Taverns?
Inns?
Yeah, but you live in the sticks. There were Chinese restaurants in Iowa City in the 1960s.
What they said.
A bit earlier than that. Pizza Inn was franchising widely in the South by the 60s, and Pizza Hut followed close behind. One of my early childhood memories (mid-1960s) is of going to a Pizza Inn. I do remember it being a novel experience for everyone (which is probably why the memory stuck with me).
As for Chinese, my family used to go to a Chinese restaurant in Rome, Georgia in the early 70s, and the restaurant seemed like it had been there for years.
No. Your OP is silly, it’ll turn into a ‘no true Scotsman’ argument.
What do you mean by “commonplace?” There was probably only one Chinese restaurant in Syracuse in 1951.
INteresting side note: on The Andy Griffith Show, in a 1967 episode, Aunt Bee was opening a Chinese restaurant. It was new to the people in Mayberry. But it shows, to me, just how popular Chinese restaurants must have been, as a topic, in the U. S. at the time.

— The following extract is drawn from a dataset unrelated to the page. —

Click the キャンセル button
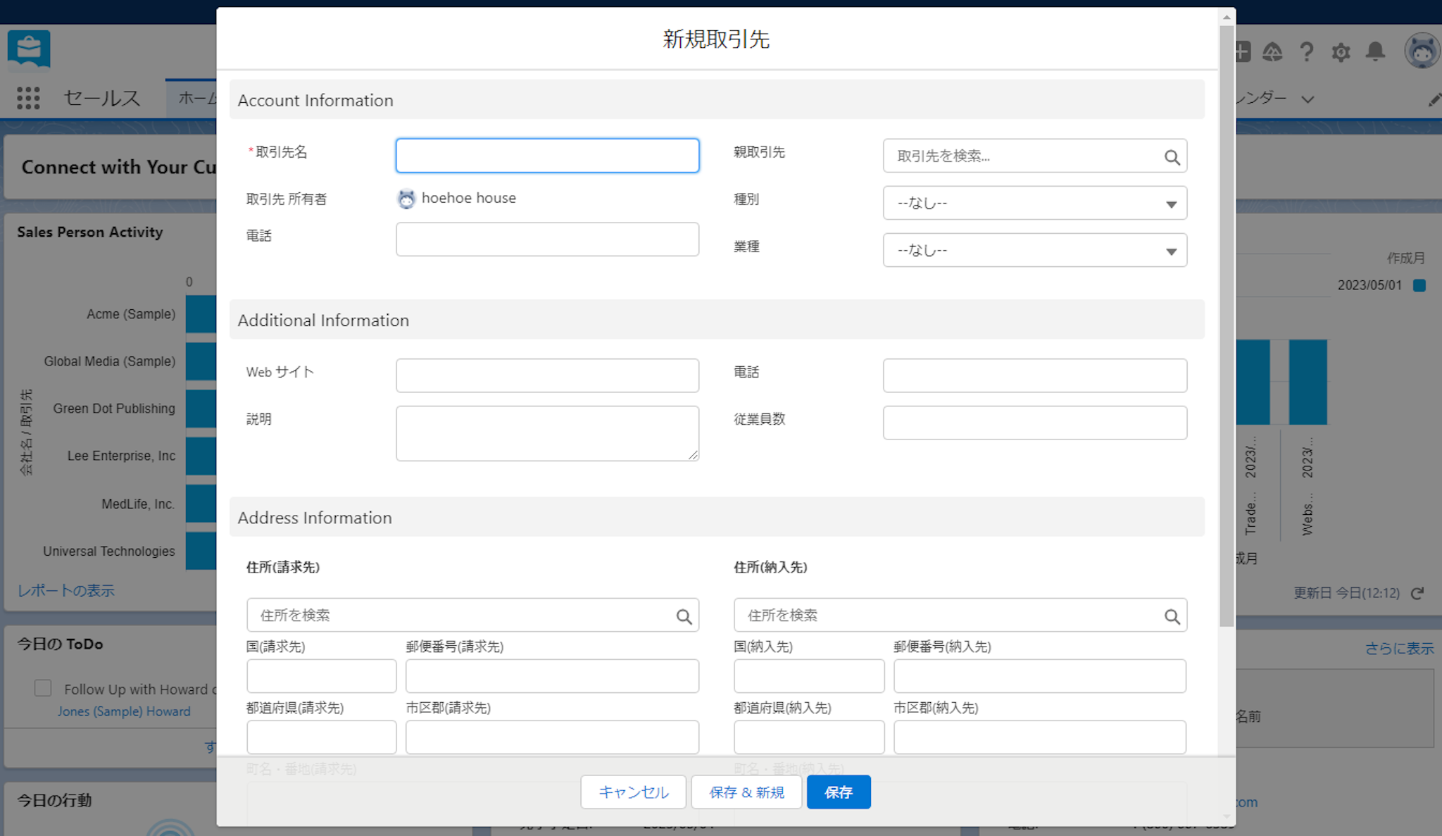1442x836 pixels. 633,792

I don’t know, a tavern implies a place that primarily serves drinks, and an inn has overnight accommodation for travellers. A *restaurant *implies that it is primarily in the business of selling food. It may serve drinks with food, but probably not without food, and probably won’t rent you a room either. What did they call one of those before the word restaurant came into use?
Michie Tavern, located near Monticello, was established in 1784. It served food (non-ethnic, most likely) and drink, and provided lodging.

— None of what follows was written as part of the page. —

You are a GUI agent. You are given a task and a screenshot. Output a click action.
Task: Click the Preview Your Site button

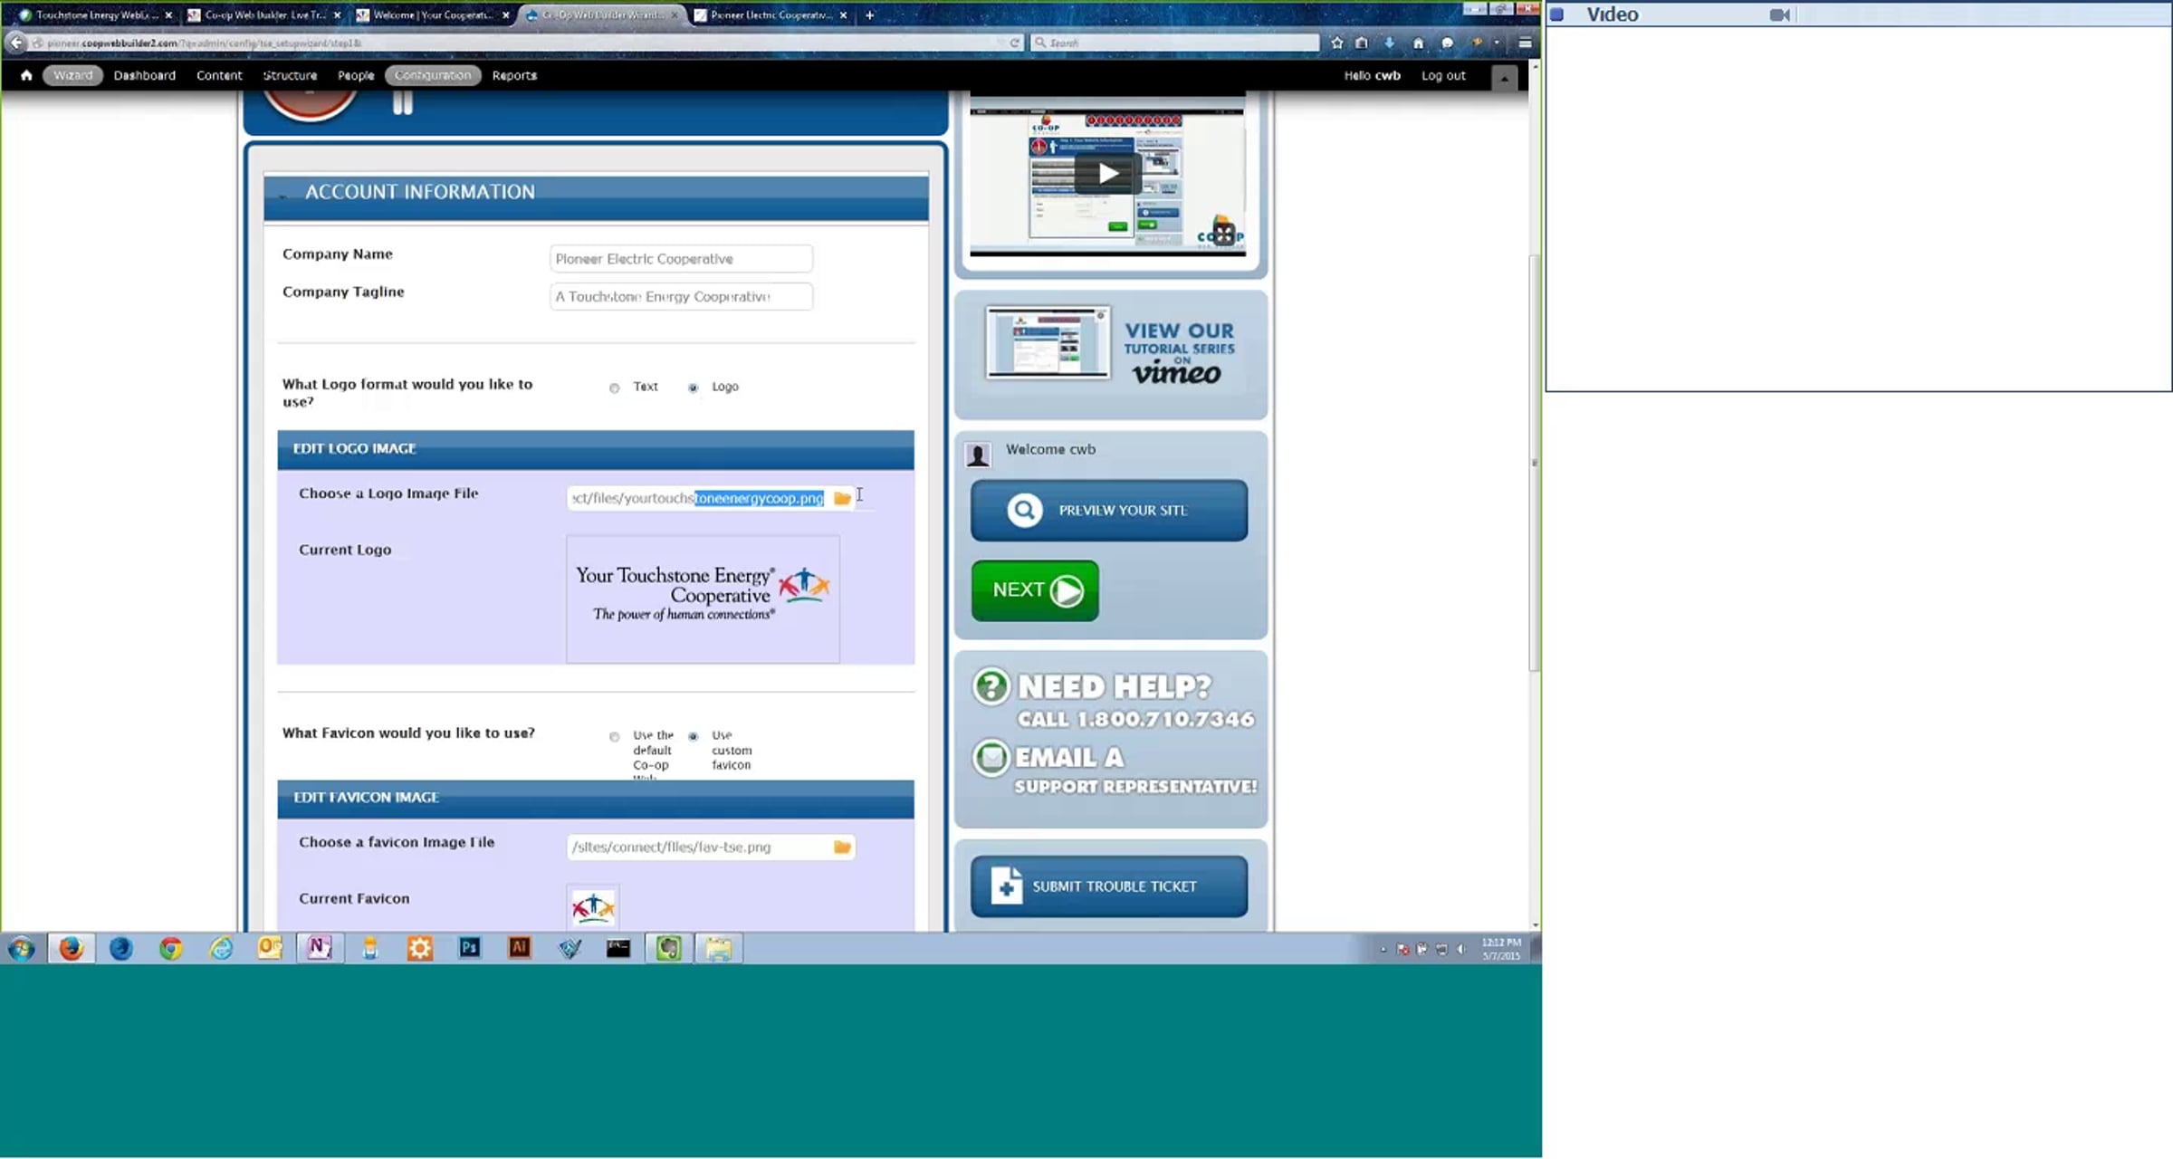[1108, 511]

. Peter. I hope I didn’t mislead you by my first response to the thread. I don’t think there was anything quite like a restaurant that we know today in pre-1850 US. If there were, it would most likely have been in NY. People just didn’t have enough time to go out and hit up a place that served meals exclusively. Life was too complicated for that. By the 1850s or so, in New York, you might have found an establishment that existed solely to provide meals to people.
Supporting evidence: As a teenager in the 70’s I heard a joke about eating pizza. (The food portions were so small they ate the plate). Not a great joke of course but it was a novel enough thing that a joke could be made about someone thinking the sauce/toppings were the part you were supposed to eat.
:shrug:
OK – to be clearer, I was aware that European cuisines in the U.S. have been around forever. What I was most interested in was:
-
The three cuisines mentioned in the OP (Indian, Japanese, Chinese), especially their availability away from the coasts.
-
Mexican or Tex-Mex food far from the American Southwest (e.g. North Dakota, Maine)
-
Ethiopian restaurants (had to be like three in the U.S. before 1980, right?
)
…
The list Reality Chuck posted above from 1939 (!) was pretty impressive. I know it was New York, but still.
Thanks for the contributions, all.
Right … I assume there are several dozen in the Syracuse metro area today. So today, Chinese cuisine is commonplace in Syracuse … but if there were only one in town 58 years ago, it wouldn’t quite have been commonplace.
ISTM Chinese cuisine had a head start in America, anyway – hasn’t the American and Canadian west coasts had a significant Chinese population since at least the 1850s? Or even earlier?
You’re generally correct, I’d wager … but note that Antoine’s opened in New Orleans in 1840. At the time, there was much wealth in an around New Orleans, and there was a sizeable leisure class.
I would imagine all ‘ethnic’ restaurants started out as restaurants for the locals in ethnic areas and only became frequented by people outside the loop. So I would imagine the first ethnic restaurant came about at the same time as the first concentration of that ethnicity in a neighborhood.
You can find accounts of of visiting Chinese restaurants in San Francisco from the 1860s. But I’m sure they were almost entirely intended for Chinese immigrants.
As has been said I imagine the line is going to be too fuzzy for a concrete answer since food service businesses offering the cuisine of a specific culture are probably about as old as that culture being in the United States. But it is going to be a fuzzy line between that and when the restaurants began to have appeal beyond those local cultural enclaves as a form of exotic entertainment.